Another good vibe from Drizzle is the microkernel concept, although would say that there's some terminological abuse occurring here! Perhaps it could more reasonably be said that MySQL has a TeraKernel and Drizzle has a MegaKernel? In any case the motivations are good. Decoupling the huge chunks of functionality glued together inside MySQLD is great for long term software integrity, understanding dependencies, finding (and introducing) bugs, and might make it easier to start adding functionality again. Replication seems especially ripe ground for alternative plugins. User authentication is another often requested 'chunk'. It will take longer to crystalise interfaces for more deeply embedded areas like the query Optimizer/Executor, but if these interfaces are arising from a real need then that can drive the API design.

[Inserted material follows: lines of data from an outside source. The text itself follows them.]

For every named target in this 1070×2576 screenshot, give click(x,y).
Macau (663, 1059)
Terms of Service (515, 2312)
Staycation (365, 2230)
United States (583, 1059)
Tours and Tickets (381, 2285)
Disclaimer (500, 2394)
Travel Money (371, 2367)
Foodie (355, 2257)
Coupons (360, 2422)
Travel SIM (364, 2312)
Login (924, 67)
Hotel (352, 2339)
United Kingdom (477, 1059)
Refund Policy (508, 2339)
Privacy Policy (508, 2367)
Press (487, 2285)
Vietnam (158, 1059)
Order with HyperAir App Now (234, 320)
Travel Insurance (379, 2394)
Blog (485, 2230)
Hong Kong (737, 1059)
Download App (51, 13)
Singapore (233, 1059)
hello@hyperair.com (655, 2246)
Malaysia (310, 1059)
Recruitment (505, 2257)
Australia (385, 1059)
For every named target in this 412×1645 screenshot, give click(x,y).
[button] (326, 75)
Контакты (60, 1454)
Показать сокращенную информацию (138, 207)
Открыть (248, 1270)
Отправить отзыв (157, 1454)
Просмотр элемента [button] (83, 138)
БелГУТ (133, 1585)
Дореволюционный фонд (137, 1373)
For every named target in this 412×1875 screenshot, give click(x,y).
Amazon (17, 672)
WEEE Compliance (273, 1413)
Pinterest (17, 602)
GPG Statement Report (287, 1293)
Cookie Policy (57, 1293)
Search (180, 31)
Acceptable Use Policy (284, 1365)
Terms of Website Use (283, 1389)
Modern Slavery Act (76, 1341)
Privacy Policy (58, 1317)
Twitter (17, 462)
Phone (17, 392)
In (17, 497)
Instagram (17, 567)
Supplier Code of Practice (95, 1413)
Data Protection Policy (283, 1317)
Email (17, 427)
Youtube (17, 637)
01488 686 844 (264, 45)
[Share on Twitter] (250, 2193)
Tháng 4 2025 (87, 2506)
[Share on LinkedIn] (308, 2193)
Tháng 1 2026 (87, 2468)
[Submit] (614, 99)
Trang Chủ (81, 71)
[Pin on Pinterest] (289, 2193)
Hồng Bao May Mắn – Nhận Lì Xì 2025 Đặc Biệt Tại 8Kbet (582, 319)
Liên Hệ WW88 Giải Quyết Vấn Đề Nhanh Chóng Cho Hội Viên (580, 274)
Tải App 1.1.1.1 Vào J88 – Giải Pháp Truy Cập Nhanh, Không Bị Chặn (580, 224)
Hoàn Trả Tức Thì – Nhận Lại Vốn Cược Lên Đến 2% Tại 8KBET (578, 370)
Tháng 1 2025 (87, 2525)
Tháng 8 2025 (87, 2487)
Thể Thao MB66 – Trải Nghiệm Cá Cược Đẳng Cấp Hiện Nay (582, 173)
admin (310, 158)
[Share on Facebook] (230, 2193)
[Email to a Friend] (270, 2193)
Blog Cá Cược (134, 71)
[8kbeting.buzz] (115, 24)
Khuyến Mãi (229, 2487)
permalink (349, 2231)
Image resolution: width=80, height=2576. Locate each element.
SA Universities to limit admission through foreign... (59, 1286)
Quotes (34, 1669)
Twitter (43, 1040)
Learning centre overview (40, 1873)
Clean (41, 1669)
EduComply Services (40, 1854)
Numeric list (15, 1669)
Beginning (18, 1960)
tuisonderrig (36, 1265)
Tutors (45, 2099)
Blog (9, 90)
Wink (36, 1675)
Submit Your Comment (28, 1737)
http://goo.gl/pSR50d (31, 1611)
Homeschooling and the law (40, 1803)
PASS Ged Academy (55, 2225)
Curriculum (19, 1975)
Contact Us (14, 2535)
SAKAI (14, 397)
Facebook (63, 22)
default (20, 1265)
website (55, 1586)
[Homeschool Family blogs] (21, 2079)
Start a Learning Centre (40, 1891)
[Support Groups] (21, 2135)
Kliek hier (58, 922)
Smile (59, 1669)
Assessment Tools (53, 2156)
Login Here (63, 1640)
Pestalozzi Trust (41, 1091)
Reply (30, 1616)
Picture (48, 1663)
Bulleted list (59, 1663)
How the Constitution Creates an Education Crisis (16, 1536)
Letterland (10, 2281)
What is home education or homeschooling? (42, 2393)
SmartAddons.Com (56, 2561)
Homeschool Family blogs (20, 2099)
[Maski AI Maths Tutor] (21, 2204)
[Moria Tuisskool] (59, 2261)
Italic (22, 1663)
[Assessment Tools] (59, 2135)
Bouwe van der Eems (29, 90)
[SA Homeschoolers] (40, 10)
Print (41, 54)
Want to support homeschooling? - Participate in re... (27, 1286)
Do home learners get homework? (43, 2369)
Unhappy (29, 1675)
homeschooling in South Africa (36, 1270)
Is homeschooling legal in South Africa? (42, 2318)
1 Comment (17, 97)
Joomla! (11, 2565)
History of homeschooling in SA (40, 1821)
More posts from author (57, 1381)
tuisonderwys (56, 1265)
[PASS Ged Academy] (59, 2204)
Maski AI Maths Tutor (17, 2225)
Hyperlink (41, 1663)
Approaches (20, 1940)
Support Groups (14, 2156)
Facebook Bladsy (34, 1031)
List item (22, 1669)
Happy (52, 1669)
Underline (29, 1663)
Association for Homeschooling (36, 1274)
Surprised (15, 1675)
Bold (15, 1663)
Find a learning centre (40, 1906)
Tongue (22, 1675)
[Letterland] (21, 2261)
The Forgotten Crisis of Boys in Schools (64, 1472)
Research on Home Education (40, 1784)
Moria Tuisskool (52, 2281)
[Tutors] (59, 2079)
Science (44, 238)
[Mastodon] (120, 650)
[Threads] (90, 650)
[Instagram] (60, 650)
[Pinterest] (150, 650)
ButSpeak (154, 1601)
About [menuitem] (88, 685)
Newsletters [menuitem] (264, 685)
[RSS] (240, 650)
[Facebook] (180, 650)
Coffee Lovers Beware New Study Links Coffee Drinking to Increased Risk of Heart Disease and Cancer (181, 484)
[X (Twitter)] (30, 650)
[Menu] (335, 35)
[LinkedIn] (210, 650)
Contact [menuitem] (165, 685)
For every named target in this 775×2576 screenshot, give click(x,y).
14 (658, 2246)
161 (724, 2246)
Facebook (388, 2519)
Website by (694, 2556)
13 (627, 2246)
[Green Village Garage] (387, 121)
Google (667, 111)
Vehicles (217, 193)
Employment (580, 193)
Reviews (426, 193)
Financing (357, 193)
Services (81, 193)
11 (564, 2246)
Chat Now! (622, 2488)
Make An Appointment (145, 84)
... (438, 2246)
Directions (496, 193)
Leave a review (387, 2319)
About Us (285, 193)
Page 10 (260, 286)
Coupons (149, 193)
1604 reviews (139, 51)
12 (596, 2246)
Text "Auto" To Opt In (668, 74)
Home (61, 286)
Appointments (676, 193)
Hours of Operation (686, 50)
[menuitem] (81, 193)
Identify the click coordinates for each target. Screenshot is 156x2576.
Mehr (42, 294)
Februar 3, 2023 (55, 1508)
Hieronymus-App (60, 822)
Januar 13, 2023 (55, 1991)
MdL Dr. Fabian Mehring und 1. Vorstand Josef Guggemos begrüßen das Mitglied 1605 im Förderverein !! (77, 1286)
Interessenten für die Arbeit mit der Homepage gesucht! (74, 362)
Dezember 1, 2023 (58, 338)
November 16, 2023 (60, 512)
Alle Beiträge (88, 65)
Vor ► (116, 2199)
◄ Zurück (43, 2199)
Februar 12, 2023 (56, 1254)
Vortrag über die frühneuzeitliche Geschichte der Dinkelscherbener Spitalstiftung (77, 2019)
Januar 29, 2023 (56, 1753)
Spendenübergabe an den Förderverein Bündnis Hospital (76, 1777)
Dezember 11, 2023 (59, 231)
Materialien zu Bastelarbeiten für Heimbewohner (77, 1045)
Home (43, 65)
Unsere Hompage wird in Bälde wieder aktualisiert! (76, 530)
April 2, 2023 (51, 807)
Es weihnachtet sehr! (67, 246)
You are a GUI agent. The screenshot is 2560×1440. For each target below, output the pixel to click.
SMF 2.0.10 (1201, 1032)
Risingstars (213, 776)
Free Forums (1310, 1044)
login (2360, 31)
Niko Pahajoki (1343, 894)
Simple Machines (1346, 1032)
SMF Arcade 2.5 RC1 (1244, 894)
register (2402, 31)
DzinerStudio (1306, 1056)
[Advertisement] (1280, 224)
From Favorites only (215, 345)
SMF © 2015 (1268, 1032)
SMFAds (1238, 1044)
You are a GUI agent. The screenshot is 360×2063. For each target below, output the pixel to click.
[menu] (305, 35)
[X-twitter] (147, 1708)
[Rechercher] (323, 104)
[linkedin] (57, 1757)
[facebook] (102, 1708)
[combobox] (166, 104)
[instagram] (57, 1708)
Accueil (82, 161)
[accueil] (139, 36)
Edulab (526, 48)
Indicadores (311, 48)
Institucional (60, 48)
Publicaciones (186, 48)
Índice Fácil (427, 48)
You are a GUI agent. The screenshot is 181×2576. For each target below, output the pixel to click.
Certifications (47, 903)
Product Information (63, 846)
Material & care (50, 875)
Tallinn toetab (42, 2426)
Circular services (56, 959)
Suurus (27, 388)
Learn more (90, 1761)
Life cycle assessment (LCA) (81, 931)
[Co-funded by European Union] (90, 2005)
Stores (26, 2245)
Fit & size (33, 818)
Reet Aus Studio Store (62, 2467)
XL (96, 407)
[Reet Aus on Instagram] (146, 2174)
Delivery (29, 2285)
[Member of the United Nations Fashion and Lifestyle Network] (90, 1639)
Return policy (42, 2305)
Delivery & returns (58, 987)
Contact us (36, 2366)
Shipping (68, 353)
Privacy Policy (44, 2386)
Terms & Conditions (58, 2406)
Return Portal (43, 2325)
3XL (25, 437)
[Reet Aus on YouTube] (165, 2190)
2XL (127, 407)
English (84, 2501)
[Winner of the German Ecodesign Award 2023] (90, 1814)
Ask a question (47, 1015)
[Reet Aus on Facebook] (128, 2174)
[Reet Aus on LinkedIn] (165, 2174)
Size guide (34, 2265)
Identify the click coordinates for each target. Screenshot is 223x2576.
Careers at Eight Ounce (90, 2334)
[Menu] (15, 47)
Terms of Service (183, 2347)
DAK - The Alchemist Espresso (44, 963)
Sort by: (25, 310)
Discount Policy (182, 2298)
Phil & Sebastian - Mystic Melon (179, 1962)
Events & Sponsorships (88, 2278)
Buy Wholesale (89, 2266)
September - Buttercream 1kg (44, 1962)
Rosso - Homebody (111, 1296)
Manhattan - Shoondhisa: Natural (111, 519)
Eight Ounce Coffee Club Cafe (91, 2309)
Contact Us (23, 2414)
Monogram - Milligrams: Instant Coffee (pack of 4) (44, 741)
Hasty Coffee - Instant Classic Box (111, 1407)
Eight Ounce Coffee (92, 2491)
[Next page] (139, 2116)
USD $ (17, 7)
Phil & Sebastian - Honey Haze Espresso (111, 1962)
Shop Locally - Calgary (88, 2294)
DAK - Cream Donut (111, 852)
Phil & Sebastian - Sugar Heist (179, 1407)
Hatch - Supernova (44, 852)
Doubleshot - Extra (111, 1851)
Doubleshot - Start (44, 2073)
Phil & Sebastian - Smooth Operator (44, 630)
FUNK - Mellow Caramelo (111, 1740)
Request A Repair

One aspect of storage engine modularity that is not often mentioned is that some MySQL storage engines also moonlight with other products. The Berkeley database (BDB) is probably the oldest and most promiscuous, embedded in DNS daemons, LDAP servers and all sorts of other places. Ndb is unusual in that it can be used from separate MySQLD and other NdbApi processes at the same time. InnoDB has also recently added an embedded variant. This trend will accelerate, especially when some of the distributed NoSQL systems start supporting 'pluggable local storage' APIs. I imagine that a NoSQL local storage engine API could be somewhat simpler to implement than the MySQL SE API, at least to start with!